Hat windows 2K Server ünerhaupt eine Firewall?


----------



## Klon (13. November 2002)

"Auf" Windows 2000 könnte man noch PGP Desktop Security laufen lassen aber alle andren Sachen sind totaler Käse und dürfen auch nicht als Firewall bezeichnet werden (ZoneAlarm/NIS/Lock'n'Stop/etc...).

Vorinstalliert bietet Win2k sowas nicht.

Wenn man POP/SMTP/HTTP und andere Serverdienste kostenpflichtig anbietet (ist das bei dir der Fall?) sollte da schon was ordentliches vor, eigene Maschine, Debian, straffe Settings.

Das Gibraltar Projekt bietet sich da als Maßstab an 
http://www.gibraltar.at/


----------



## Experience1986 (13. November 2002)

wie ist es eigentlich mit dem traffic? Muss man da was zahlen, wenn man einen eigenen Server betreibt?


----------



## Arne Buchwald (13. November 2002)

Hallo,



> _Original geschrieben von Experience1986 _
> *wie ist es eigentlich mit dem traffic? Muss man da was zahlen, wenn man einen eigenen Server betreibt? *


Nee, den gibt's umsonst.  Deshalb blenden ja alle Foren, die einen eigenen Server haben, ja Werbebanner ein, um die Kosten ein bisschen zu reduzieren.

Trafficpreise schwanken zwischen 1,-€ und 15,-€

[edit]
... natürlich pro GB
[/edit]


----------



## Klon (13. November 2002)

Das ist stark Provider abhängig, gibt auch welche wode nach Peak bezahlst, sprich, wenn du einen Monat lang durchgängig mittelmäßigen Traffic produzierst fährste damit billiger als wenn du die Woche über praktisch keinen Traffic hast und am WE dann mal eben 100mbps Auslastung schiebst.

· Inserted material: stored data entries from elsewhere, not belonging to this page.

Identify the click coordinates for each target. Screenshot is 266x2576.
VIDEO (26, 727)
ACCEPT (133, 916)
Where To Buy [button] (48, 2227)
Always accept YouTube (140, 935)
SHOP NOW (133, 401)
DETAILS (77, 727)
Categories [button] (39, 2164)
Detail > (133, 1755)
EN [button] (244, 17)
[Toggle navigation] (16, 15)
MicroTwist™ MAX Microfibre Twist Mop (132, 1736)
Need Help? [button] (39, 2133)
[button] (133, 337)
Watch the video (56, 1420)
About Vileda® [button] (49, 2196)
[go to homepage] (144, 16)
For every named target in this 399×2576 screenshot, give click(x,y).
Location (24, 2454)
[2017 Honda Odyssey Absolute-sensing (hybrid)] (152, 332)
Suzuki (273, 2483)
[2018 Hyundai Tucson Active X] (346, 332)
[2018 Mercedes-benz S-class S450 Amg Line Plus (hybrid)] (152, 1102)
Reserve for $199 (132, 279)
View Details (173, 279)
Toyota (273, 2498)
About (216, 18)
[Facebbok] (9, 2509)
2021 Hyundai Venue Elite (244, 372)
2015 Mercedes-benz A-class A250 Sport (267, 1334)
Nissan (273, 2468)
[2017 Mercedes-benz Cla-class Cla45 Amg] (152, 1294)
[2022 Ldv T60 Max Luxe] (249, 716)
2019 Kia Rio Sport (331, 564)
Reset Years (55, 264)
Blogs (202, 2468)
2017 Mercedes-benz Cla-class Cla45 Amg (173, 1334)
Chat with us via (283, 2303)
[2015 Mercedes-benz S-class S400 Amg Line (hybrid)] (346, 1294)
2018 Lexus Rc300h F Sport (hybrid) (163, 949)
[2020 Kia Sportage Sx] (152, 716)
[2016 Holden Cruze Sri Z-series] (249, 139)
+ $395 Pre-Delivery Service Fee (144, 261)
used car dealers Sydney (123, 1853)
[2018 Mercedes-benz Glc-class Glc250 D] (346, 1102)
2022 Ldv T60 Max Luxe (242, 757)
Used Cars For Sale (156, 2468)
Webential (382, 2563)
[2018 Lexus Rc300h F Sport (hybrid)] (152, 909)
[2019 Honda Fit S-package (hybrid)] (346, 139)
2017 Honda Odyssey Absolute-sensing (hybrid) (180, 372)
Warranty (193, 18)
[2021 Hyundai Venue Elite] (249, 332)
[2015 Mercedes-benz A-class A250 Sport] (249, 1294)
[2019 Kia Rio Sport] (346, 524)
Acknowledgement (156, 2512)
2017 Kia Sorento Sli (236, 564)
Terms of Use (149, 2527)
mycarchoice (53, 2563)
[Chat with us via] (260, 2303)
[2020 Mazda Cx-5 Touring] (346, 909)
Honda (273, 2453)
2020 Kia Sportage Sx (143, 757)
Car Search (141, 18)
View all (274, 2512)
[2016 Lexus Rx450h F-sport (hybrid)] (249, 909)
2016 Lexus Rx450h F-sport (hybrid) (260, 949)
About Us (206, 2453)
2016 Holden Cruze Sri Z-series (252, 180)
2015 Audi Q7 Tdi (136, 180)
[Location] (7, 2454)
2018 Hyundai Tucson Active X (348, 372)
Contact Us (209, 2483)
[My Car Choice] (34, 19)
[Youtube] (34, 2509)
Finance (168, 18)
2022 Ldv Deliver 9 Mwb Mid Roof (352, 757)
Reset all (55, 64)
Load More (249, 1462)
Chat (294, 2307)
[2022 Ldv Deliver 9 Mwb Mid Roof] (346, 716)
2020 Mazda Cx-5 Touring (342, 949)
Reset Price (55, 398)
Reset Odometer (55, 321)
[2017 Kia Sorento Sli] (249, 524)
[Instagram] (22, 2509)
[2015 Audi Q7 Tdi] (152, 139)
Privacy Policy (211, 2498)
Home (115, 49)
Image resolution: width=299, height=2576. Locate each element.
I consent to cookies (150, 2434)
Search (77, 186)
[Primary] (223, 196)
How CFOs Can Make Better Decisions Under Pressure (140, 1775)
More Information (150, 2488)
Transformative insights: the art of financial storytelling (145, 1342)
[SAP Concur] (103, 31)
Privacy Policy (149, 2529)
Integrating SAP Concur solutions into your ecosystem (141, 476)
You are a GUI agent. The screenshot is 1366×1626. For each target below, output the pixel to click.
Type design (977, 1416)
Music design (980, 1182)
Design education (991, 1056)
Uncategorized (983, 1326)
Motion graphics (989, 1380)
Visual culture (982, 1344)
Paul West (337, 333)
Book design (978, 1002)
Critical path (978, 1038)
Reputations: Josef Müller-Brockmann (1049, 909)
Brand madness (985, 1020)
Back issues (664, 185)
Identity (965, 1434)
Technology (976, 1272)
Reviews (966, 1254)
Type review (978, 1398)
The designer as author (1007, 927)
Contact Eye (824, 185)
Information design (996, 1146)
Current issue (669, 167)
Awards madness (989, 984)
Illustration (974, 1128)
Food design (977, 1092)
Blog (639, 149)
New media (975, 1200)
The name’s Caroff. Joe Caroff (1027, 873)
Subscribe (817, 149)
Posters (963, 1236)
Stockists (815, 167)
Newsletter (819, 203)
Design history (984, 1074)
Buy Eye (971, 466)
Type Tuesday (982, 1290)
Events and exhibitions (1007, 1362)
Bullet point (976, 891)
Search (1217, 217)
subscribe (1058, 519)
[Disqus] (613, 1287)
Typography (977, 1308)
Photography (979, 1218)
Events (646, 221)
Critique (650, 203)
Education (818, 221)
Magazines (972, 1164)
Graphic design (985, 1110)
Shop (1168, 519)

Also, total Provider abhängig.

AddOn Firewall:
http://www.fli4l.de ist auch erste Wahl!


----------



## Arne Buchwald (13. November 2002)

Hi Klon,



> _Original geschrieben von Klon _
> *Das ist stark Provider abhängig, gibt auch welche wode nach Peak bezahlst, sprich, wenn du einen Monat lang durchgängig mittelmäßigen Traffic produzierst fährste damit billiger als wenn du die Woche über praktisch keinen Traffic hast und am WE dann mal eben 100mbps Auslastung schiebst.
> Also, total Provider abhängig.
> *


Über das beste, fairste, oder was auch immer Traffic-Abrechnungsverfahren wurde (und wird) in der WHL ständig diskutiert. Ich habe keine Zeit (und keine Lust) das ganze jetzt hier wiederzugeben; wen's interessiert, kann sich ja die entsprechenden Threads dort heraussuchen.
/me persönlich findet die Abrechnung nach GB am besten.


----------